After struggling in the major leagues Bethancourt got more Triple-A time in 2015 and hit very well. His .327/.359/.480 batting line suggested he was ready to hit big league pitching. It turned out he wasn’t. He got another 160 plate appearances with the Braves and struggled even more than the year before, hitting .200/.225/.290. Again, he showed little ability to get on base or hit with power, the two most important things a hitter can do.
The once top prospect was traded to the San Diego Padres before last season. He didn’t hit much again last year (.228/.265/.368). After three years and nearly 500 plate appearances, Bethancourt’s big league prospects were dimming. Not only was he struggling to hit, he also had trouble with passed balls. He has a great arm behind the plate and has success at throwing out potential base stealers, but the passed balls have been an issue. In 940 career innings at catcher, Bethancourt has 19 passed balls. The National League catcher with the most passed balls last year was Welington Castillo, with 12 in 908 2/3 innings.
As he struggled with passed balls and hitting during the 2016 season, there were signs that Bethancourt was looking for other ways to stick in the major leagues. He played left field for the first time on May 27. Four days later, against the Seattle Mariners, he played catcher, left field, second base . . . and pitcher.
With the Padres down 16-4, Bethancourt came on in the bottom of the eighth. He got two fly ball outs and walked two batters, while throwing 26 pitches. A few weeks later he took the mound again in a blowout loss to the Marlins. This time he pitched a full inning, allowing a hit and a walk and striking out one batter. On the mound, he had a fastball that topped 90 mph and threw a 53 mph eephus pitch for a strike in his outing against the Mariners.

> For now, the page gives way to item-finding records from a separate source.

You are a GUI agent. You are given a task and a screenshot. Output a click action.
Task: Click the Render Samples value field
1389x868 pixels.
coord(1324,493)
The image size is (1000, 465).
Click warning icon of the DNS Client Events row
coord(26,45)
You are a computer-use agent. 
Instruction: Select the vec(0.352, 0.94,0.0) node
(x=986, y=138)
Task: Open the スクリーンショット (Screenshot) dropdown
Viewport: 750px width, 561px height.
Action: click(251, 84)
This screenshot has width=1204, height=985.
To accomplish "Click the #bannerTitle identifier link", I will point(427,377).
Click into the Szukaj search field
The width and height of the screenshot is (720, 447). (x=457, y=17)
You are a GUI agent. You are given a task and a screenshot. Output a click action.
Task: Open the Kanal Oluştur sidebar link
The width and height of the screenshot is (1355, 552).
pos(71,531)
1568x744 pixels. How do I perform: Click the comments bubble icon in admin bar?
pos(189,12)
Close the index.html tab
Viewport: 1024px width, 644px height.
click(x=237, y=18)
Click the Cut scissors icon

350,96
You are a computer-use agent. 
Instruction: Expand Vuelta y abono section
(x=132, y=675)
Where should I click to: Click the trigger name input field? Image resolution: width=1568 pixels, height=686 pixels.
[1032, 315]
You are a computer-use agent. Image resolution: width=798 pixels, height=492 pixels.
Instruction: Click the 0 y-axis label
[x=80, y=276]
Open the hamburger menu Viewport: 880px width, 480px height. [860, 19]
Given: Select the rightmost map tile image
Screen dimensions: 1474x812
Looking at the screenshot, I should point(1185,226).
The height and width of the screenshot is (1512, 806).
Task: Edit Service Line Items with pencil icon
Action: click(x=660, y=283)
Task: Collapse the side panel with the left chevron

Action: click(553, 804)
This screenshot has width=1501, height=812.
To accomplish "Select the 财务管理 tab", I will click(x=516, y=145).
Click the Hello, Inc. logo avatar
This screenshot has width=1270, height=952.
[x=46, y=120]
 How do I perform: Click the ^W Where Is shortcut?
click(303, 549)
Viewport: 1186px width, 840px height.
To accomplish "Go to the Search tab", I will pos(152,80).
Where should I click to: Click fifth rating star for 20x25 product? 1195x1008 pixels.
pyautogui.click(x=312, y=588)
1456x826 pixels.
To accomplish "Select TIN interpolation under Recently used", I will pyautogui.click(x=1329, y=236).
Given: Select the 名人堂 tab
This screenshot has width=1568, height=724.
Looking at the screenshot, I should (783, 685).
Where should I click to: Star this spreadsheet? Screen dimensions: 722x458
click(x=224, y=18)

Embracing his newfound versatility, Bethancourt got playing time at multiple positions in the final four months of last season. He was still predominantly a catcher, playing 41 games at the position, but also got into eight games in left field, four games in right field, one game at second base, and pitched in those two blowouts.
In October, the Padres had Bethancourt throw a bullpen session in front of manager Andy Green and other Padres officials. Green talked about the idea of making Bethancourt a super utility player. He said, “We’re flirting with the idea of this guy being a very intriguing ‘25th man’ who can catch, can play the outfield and can pitch. I know no team has actually tried to deploy a guy in that capacity—probably ever when you consider those three dynamics.”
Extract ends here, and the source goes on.